In response to:

Torch Song in Vienna from the October 24, 2013 issue

To the Editors:

Although Michael Hofmann recognizes that Jonathan Franzen’s The Kraus Project represents a unique experiment [NYR, October 24], this and a handful of other insights are buried in a screed hurled at Karl Kraus, a writer Hofmann deems “too squalid” to be “brilliant” while giving ample evidence of not having read him attentively. Hofmann is particularly ill informed about Kraus’s masterpiece, The Last Days of Mankind, which, he claims, is “rarely read, much less performed and only translated (so far) in abridgment.” This is wrong on all counts.

The Suhrkamp paperback edition of the great antiwar drama has sold thousands of copies in Germany since 1986. Full-scale productions have perhaps been rare, but not theatrical experiments of great intensity. In 1991, Luca Ronconi created a furor by staging the play along the assembly lines of the former Fiat factory in Turin. Johann Kresnik’s 2003 version, which reached a hundred performances, used even more spectacularly a massive World War II–era bunker in Bremen. Two abridged versions exist in English, but there are complete translations into French, Italian, Hungarian, Spanish, Portuguese, and Japanese.

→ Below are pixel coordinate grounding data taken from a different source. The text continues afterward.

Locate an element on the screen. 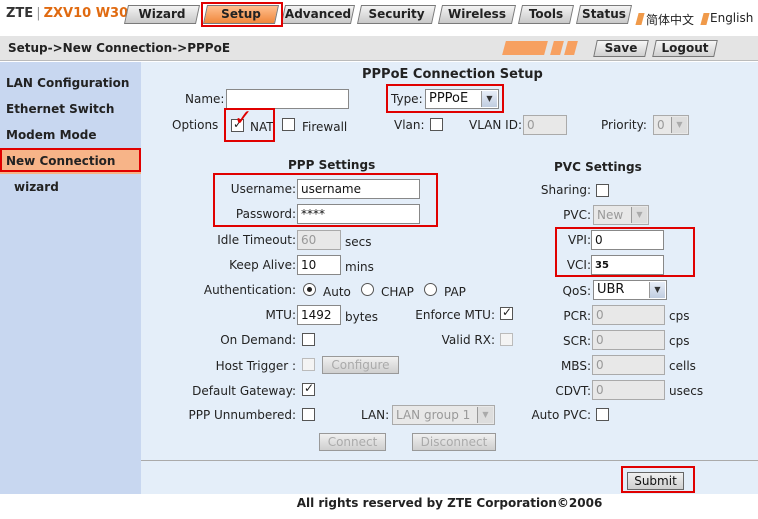 The height and width of the screenshot is (519, 758). type-select: PPPoE ▼ is located at coordinates (462, 99).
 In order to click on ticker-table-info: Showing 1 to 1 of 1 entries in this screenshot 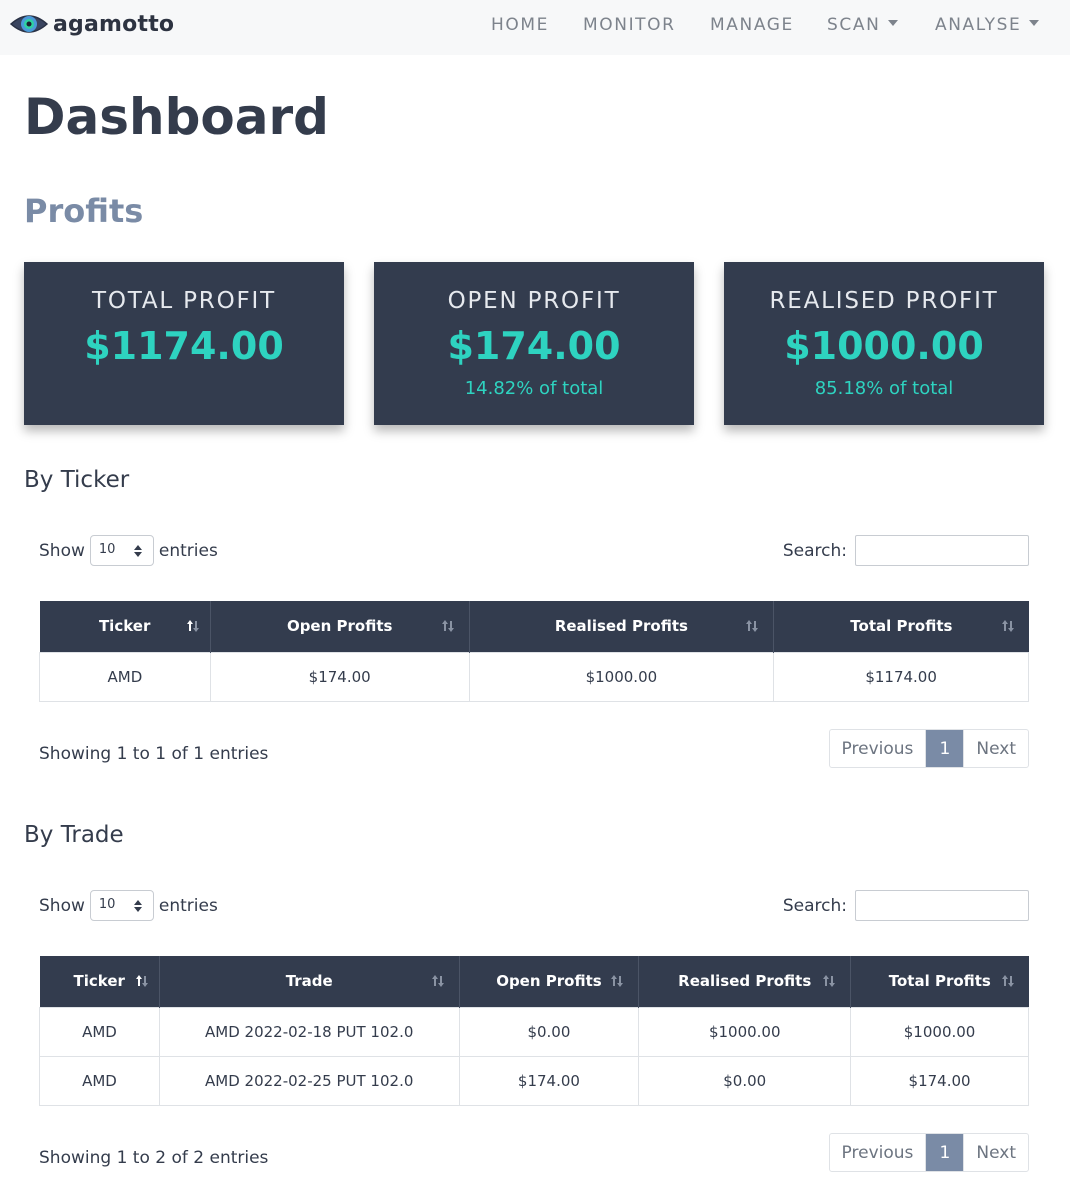, I will do `click(154, 754)`.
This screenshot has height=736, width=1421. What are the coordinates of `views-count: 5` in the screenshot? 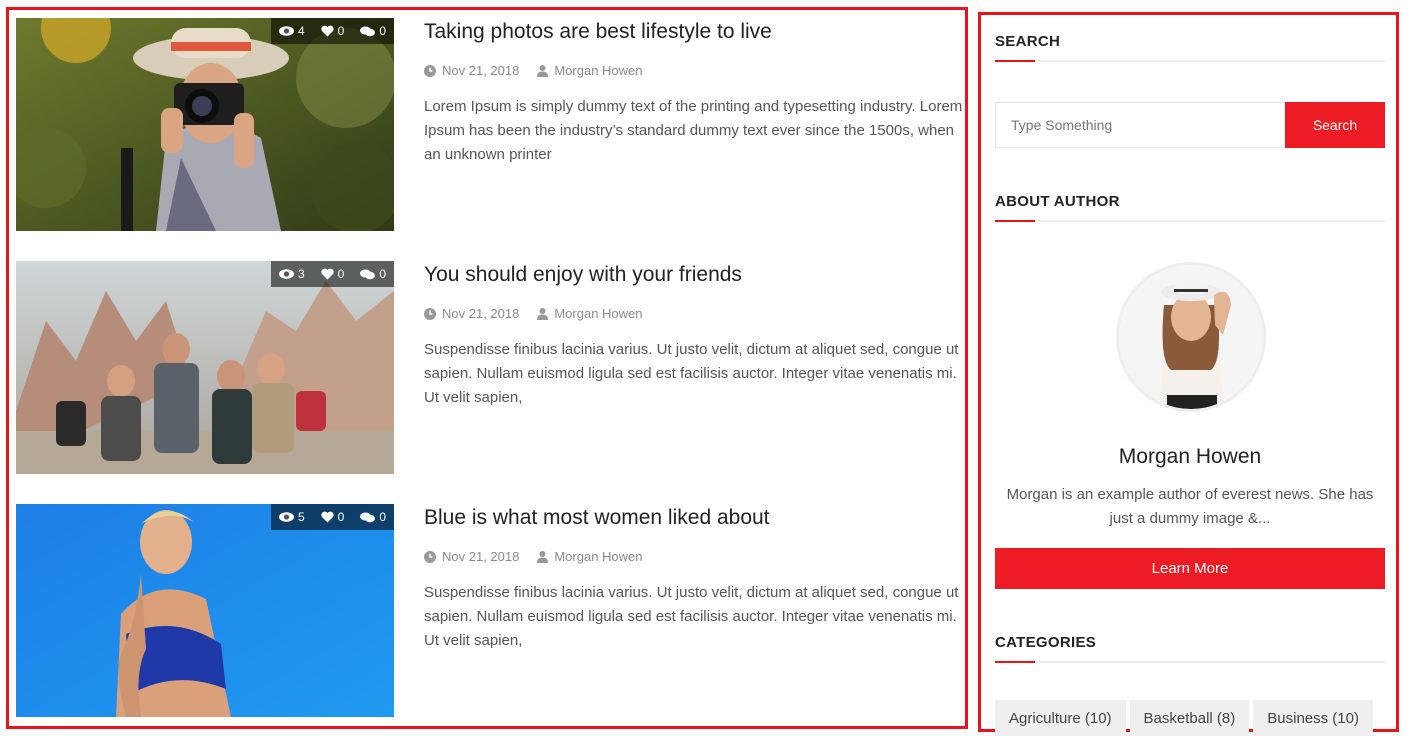 It's located at (301, 517).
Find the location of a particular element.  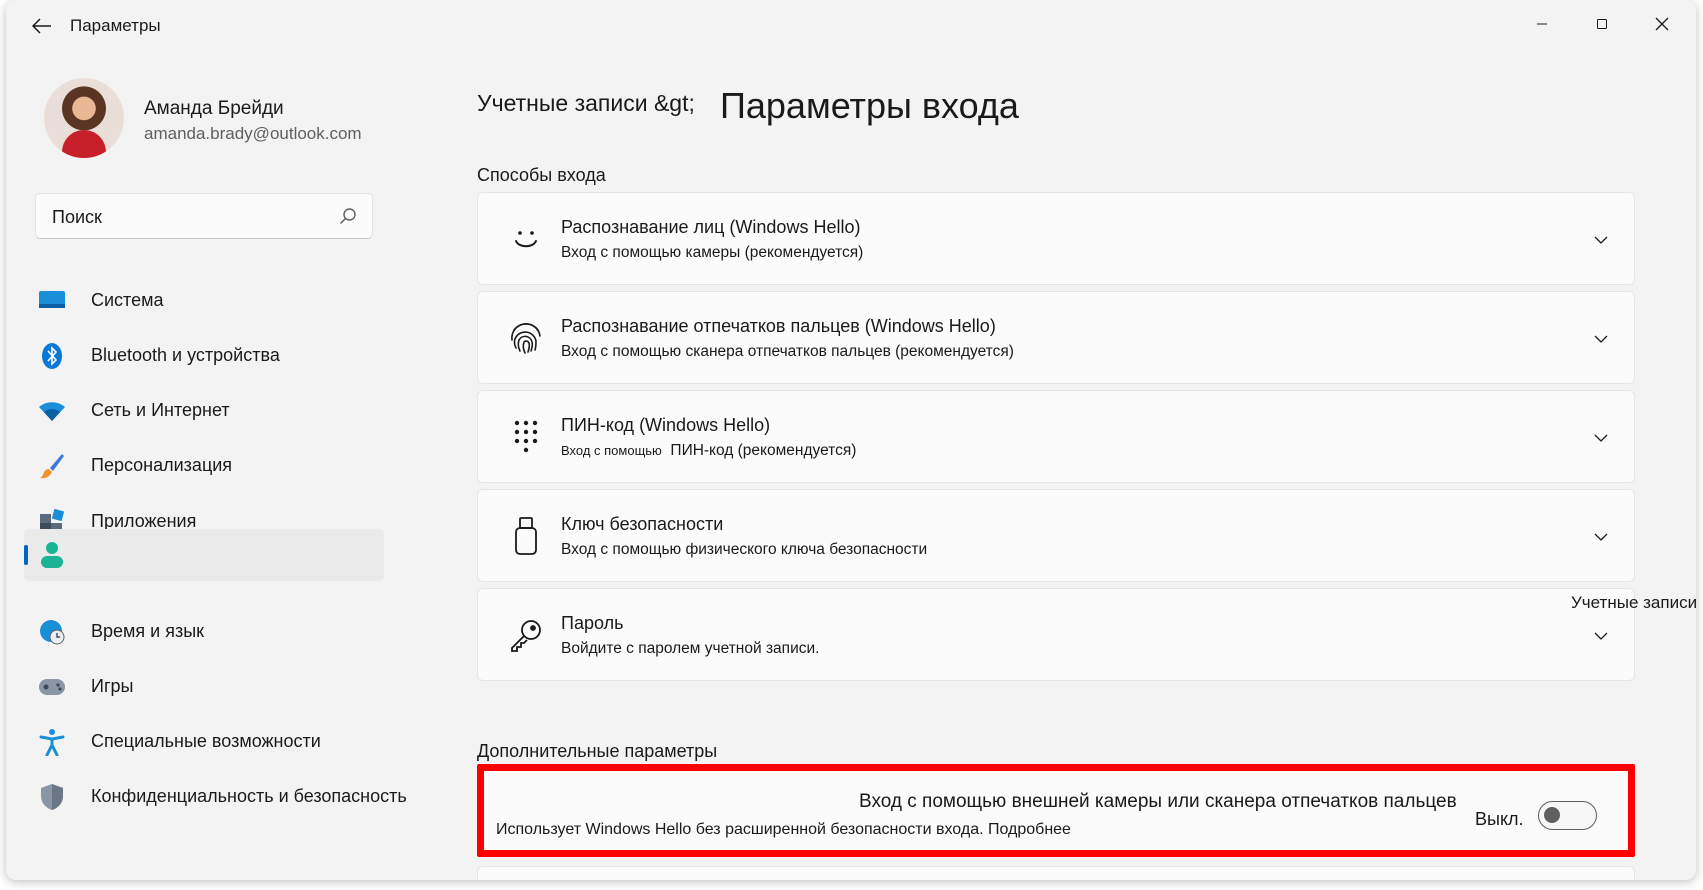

Hofmann misrepresents both the content and the form of The Last Days of Mankind, reducing the latter to “the conventional five acts.” The play, published in 1918–1919 and not “1917,” also contains a prologue and a visionary, cinematic epilogue.

Elsewhere Hofmann belittles an entire genre, apparently in order to diminish Kraus’s original work in it. Does he really believe that the aphorism is “not a robust and jolly English commodity,” but rather “a sort of Franco-Balkan form”? What about Shakespeare, whose plays and poetry suffuse Kraus’s prose? Or Oscar Wilde, whose work Kraus published in his satirical journal? Or Auden, who successfully championed Kraus’s aphorisms in the English-speaking world?

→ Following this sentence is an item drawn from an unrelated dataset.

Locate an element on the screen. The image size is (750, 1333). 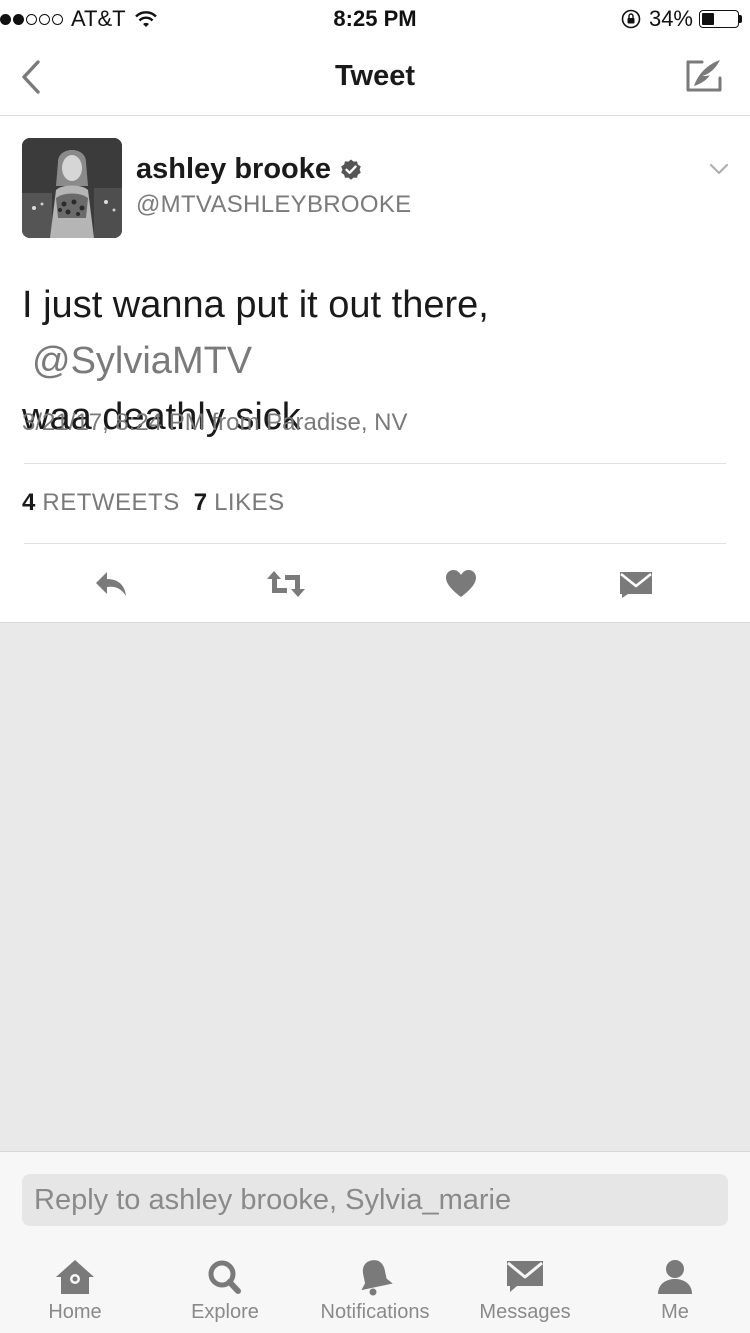
battery-icon is located at coordinates (719, 19).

Although Hofmann suggests some minor corrections to Franzen’s translations of Kraus’s literary essays, he ignores the scrupulous attention to linguistic nuance, allusion, and wordplay that inform them. Rather than simplifying Kraus’s prose, Franzen reproduces and explicates its complexities. Surely, this is preferable to the kind of rewriting for which J.M. Coetzee took Hofmann to task in these very pages, remarking of his translations of Joseph Roth, “is it part of the translator’s job to give his author lessons in economy?” [NYR, February 28, 2002].

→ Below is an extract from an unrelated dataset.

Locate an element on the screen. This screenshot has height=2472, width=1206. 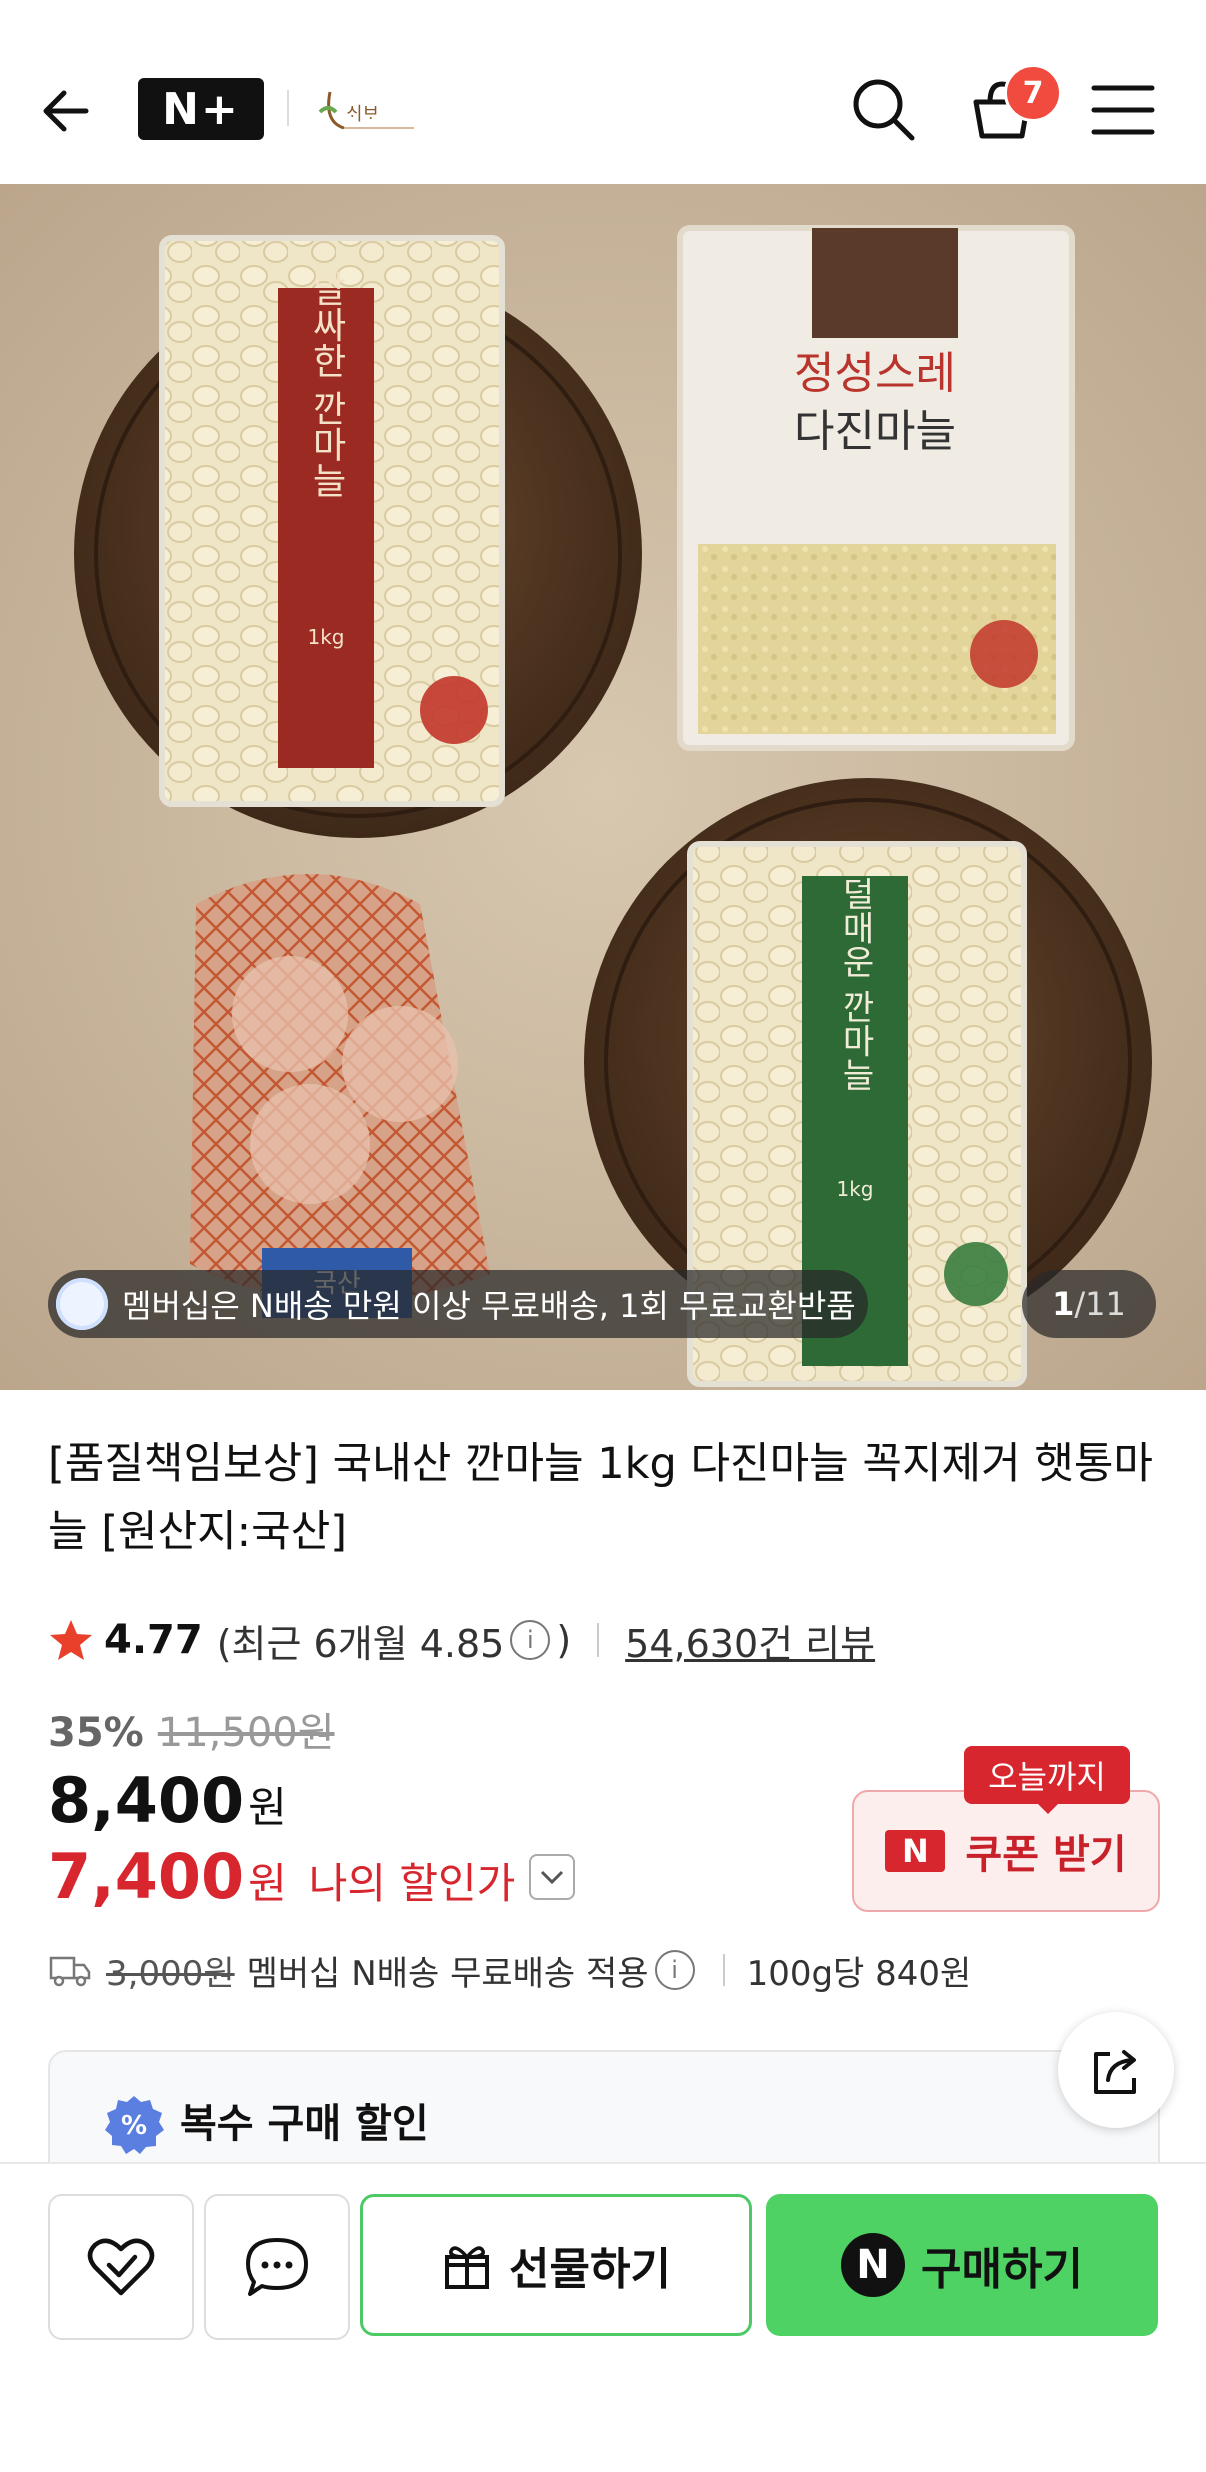
naver-pay-n-icon: N is located at coordinates (874, 2265).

In the final paragraph of his review, a translation error of his own helps mislead Hofmann into affirming the homophobic voice of Heinrich Heine’s persona in The Baths of Lucca, which Kraus roundly condemns in Heine and the Consequences. Kraus had a solution for this problem: “One has to read my pieces twice, in order to acquire a taste for them. I don’t mind, however, if one reads them three times. But I prefer that they not be read at all rather than only once. I would just as soon not take responsibility for the mental congestion of a bonehead who doesn’t have time.”

Leo Lensing
Professor, German Studies
Wesleyan University
Middletown, Connecticut

Michael Hofmann replies:

It’s good to see that the old furibund, territorial, authority-toting, humorless caricature of the German Studienrat is alive and well, the louse freshly battened on its liver.

Attentive readers will appreciate that Professor Lensing sails past my tone and leaves my argument fundamentally untouched. He nibbles edges. The fact that this new Kraus in English is “dead on arrival” (The New York Times) does not disturb him, if he even noticed it. Frankly, I would not have expected him to, either.